Gesture-recognition systems identify human gestures (typically head, arm, hand, and leg movements in addition to torso position) via the use of a camera (and in some cases motion sensors or ultrasound emissions and infrared lights) that read the movements of the human body and conveys the information to a computer that uses the gestures as input to control devices or applications. Though a majority of the systems can only interpret broad gestures (problematic…more later) some are capable of decoding facial and speech expressions (i.e., lip reading), and eye movements(amalgamated from http://www.webopedia.com/TERM/G/gesture_recognition.html and http://ieeexplore.ieee.org/ielx5/2/29695/01350721.pdf?arnumber=1350721.

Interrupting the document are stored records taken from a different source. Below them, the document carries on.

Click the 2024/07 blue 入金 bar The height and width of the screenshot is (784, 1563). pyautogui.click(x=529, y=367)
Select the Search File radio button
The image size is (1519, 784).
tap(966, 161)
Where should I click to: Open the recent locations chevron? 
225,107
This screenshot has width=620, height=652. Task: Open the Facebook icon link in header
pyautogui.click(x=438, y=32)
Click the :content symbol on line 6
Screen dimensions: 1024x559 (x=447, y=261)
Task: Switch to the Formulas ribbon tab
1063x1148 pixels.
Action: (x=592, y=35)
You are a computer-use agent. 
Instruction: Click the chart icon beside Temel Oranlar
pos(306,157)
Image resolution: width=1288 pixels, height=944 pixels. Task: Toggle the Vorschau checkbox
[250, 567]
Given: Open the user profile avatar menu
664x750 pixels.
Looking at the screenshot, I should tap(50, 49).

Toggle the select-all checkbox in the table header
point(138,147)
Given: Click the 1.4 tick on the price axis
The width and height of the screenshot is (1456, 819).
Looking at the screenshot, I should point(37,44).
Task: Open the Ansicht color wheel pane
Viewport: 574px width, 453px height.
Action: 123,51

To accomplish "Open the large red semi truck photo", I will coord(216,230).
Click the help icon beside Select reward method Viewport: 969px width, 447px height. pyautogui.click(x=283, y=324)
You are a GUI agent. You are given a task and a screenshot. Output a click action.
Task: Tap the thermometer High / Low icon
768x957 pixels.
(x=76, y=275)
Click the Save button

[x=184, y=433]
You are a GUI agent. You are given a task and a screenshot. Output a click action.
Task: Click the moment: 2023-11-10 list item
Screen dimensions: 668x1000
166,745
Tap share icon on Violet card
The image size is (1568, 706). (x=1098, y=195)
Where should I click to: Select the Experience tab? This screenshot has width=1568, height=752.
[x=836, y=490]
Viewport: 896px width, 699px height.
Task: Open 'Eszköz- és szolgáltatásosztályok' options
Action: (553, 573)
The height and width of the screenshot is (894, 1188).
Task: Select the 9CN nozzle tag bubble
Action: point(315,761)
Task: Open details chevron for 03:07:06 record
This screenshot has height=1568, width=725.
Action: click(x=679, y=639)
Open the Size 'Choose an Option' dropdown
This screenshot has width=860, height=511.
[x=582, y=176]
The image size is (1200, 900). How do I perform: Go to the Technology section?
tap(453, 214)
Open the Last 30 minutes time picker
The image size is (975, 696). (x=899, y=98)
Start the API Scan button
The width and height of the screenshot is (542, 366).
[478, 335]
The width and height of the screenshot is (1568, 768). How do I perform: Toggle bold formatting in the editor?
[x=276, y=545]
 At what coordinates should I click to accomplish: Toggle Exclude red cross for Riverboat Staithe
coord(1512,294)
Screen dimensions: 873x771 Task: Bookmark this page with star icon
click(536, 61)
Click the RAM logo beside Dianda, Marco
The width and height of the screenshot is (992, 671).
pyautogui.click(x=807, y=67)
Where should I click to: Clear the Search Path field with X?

The technology’s proponents tout a variety of potential uses for the technology including but not limed to:

• Surgical simulations
• Improving security and surveillance
• Military applications
• Interpretation of sign language to spoken word
• Replacement of traditional input devices- keyboards, mice, joysticks etc.
   o Virtual Keyboard for PDAs; http://www.ideinc.com/canesta.html
   o Head- and eye movement-based cursor and mouse interface 
       technolology, - users can work with applications by moving
      cursors  with head movements and clicking the mouse with eye
      blinks instead of double-clicking, users can double-blink while 
      looking at an icon or file name. http://www.cybernet.com/products/navigaze.html
   o Automobile controls drivers would change, for example, the 
      temperature or sound-system volume by manoeuvring their hand in   
     various ways over a designated area. This could increase safety by
     eliminating  drivers’ current need to take their eyes off the road to
     search for controls  http://www.cc.gatech.edu/ccg/projects/gestpan/ 
Gesture recognition technology has faced and still faces major hurdles from intrusive hepatic devices (as not all systems have switched to camera, sensors etc.) to its resource intensity resulting in the interference with other system functions and slow image processing/lag which is undesirable when playing a dynamic video game. Furthermore, many products can’t read motions accurately or optimally when faced with changing or excessive lighting or when the user is situated near or in front of “busy” backgrounds. An additional key issue lies with the technology’s inability to interpret which intended gesture a series of motions actually represents; this is compounded by the lack of a common gesture language, specifying the way users should make gestures to make sure they are easily recognized. http://ieeexplore.ieee.org/ielx5/2/29695/01350721.pdf?arnumber=1350721.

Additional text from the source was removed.